### PROBLEM STATEMENT
Rewrite the lines beginning with the line that contains "Navigate to All via the breadcrumb" and continuing through the line that contains "Screen dimensions: 1568x656", replacing "breadcrumb" with "navigation trail" and changing nothing else. Leave the pictures out of your answer.

==== MATERIAL PROVIDED

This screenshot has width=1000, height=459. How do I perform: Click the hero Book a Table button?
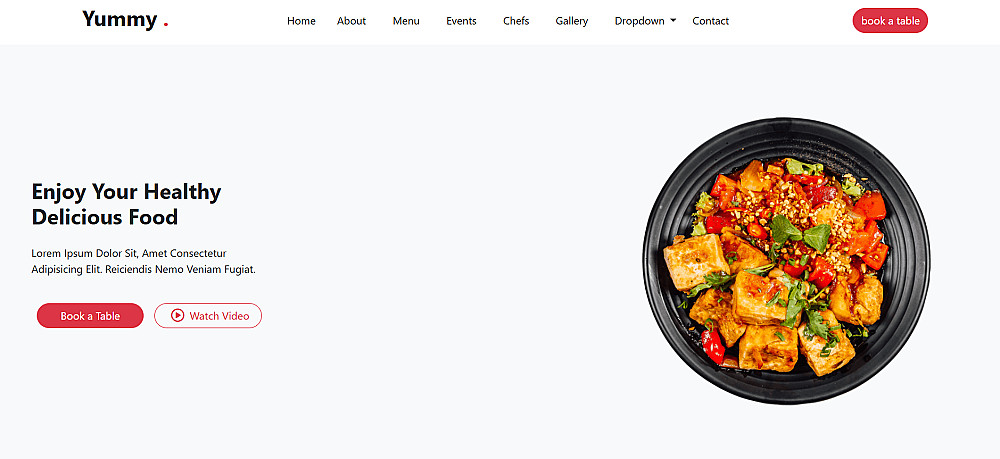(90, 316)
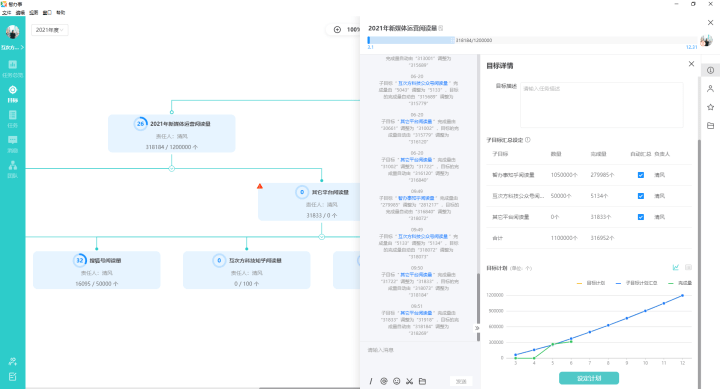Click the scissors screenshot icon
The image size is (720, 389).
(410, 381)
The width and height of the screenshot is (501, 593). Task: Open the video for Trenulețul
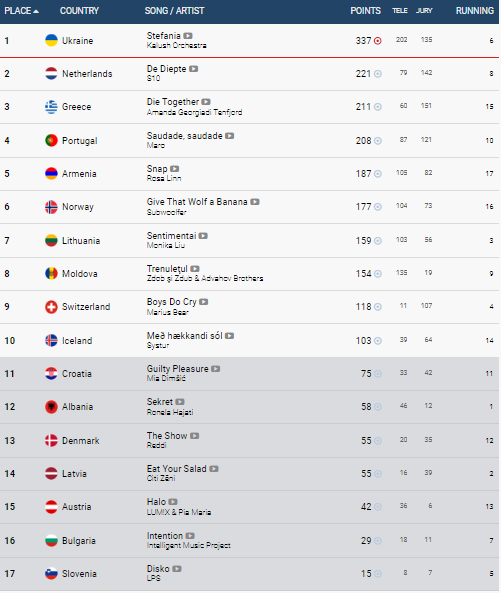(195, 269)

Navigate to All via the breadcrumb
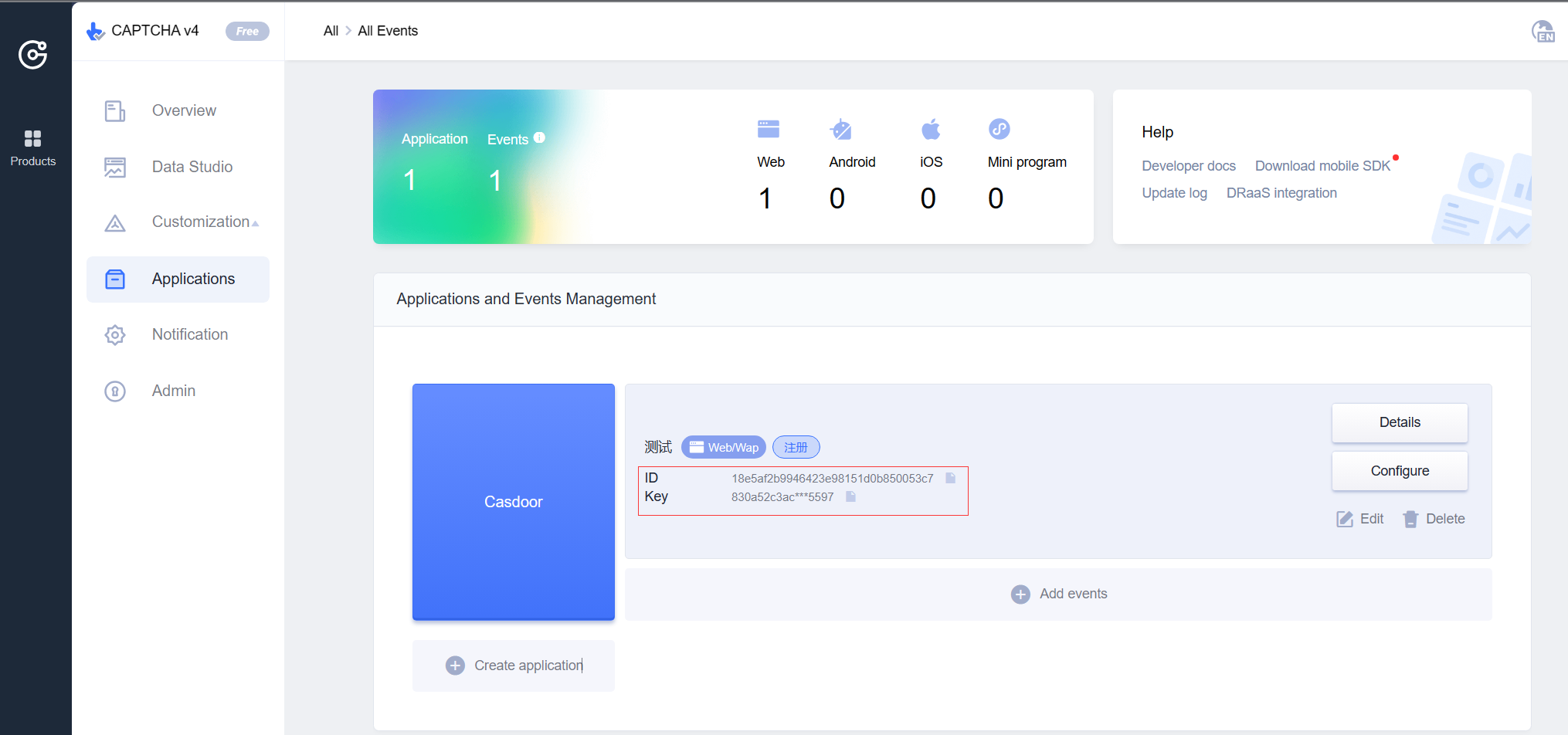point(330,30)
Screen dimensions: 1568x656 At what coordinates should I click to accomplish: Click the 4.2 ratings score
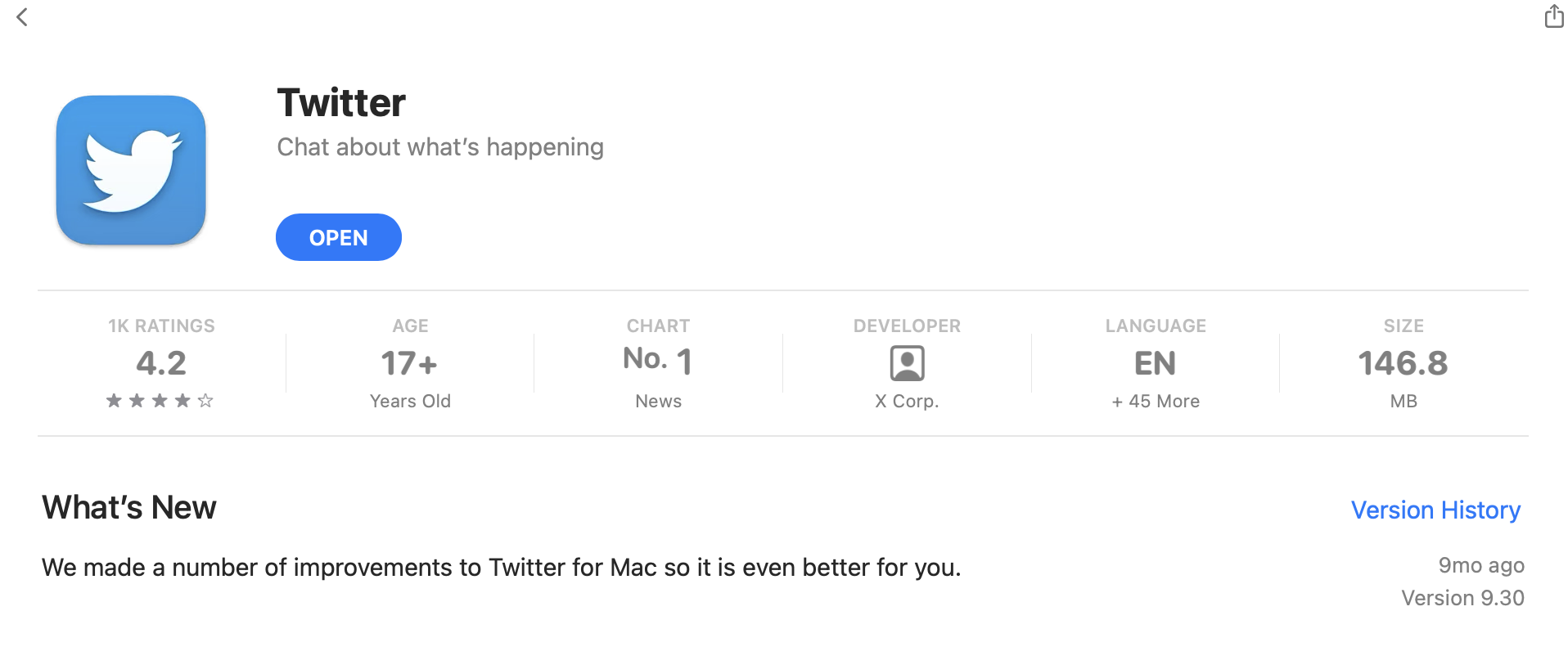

========
==== MATERIAL PROVIDED

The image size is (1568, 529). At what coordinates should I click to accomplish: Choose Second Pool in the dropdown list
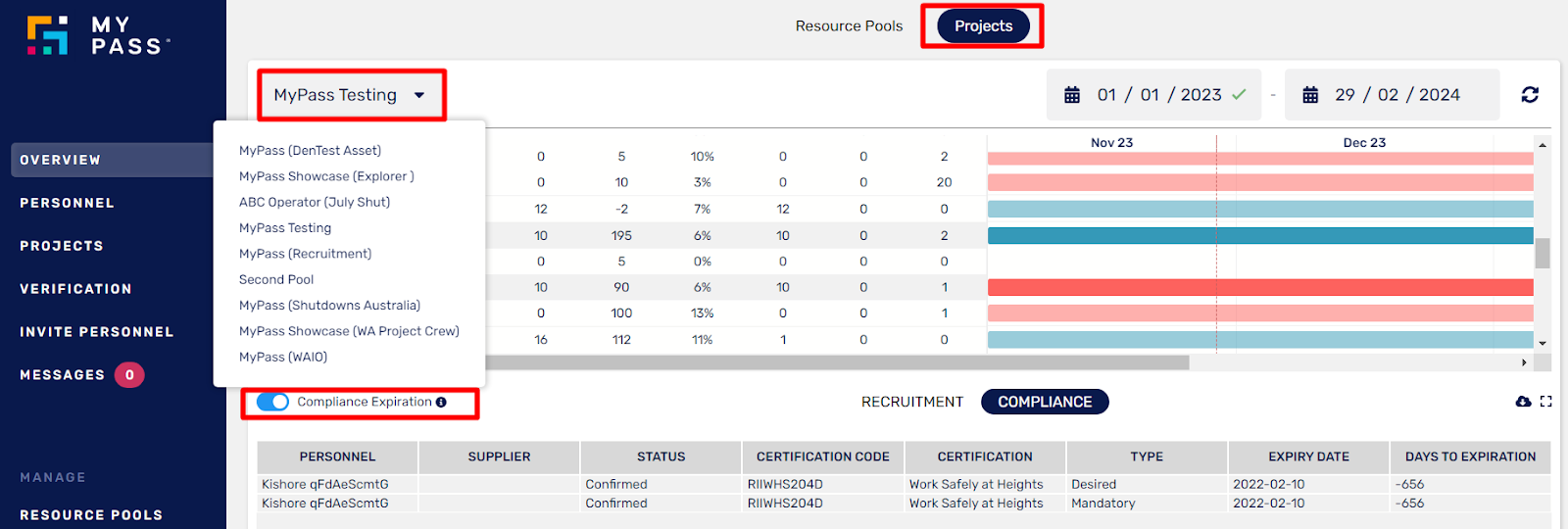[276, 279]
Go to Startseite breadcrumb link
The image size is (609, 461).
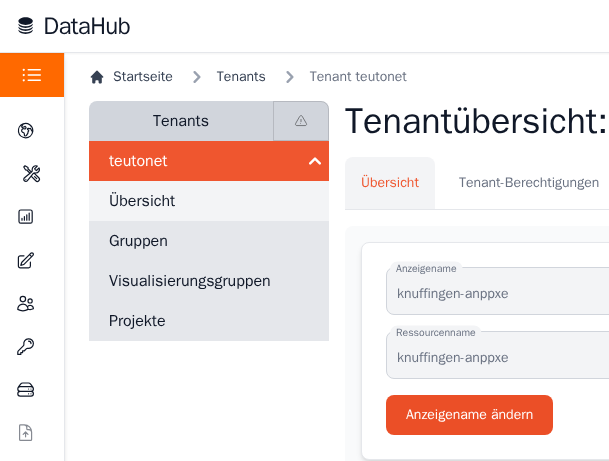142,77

========
==== MATERIAL PROVIDED

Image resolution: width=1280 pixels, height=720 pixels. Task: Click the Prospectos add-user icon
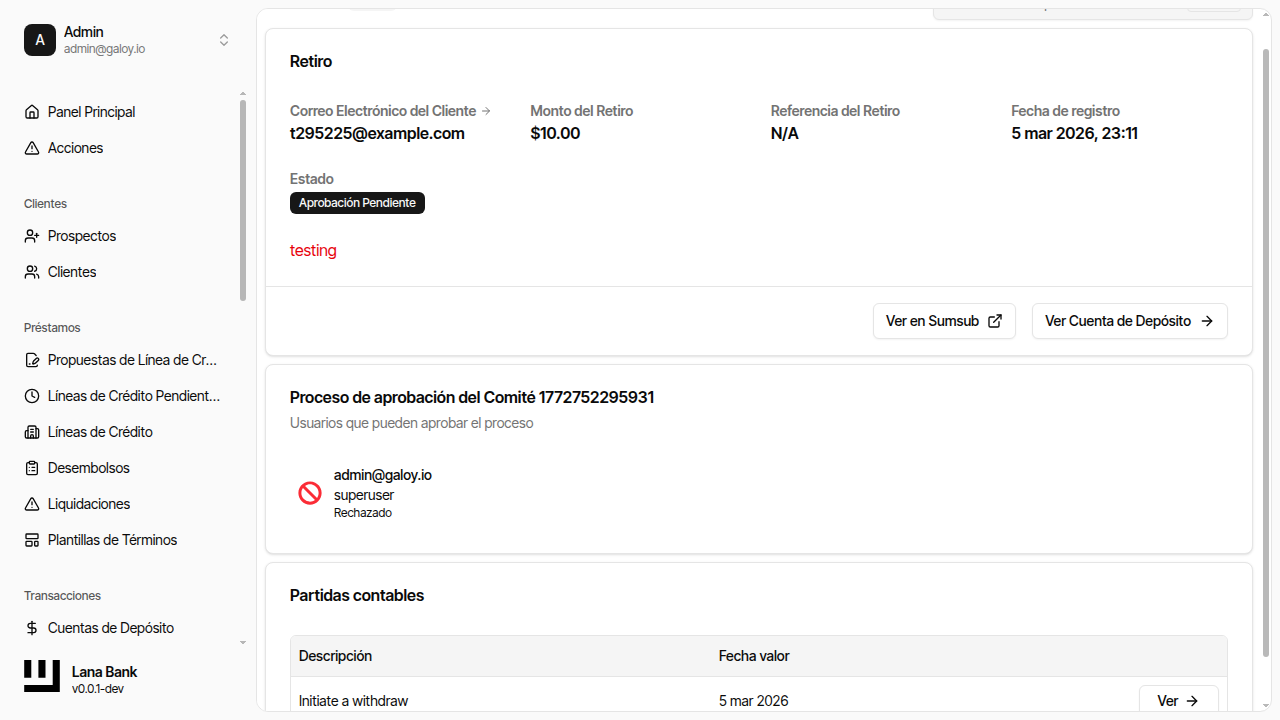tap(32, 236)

========

### SOLUTION TO THIS PROBLEM
Navigate to All via the navigation trail
point(330,30)
Screen dimensions: 1568x656 At what coordinates should I click to accomplish: Click the 4.2 ratings score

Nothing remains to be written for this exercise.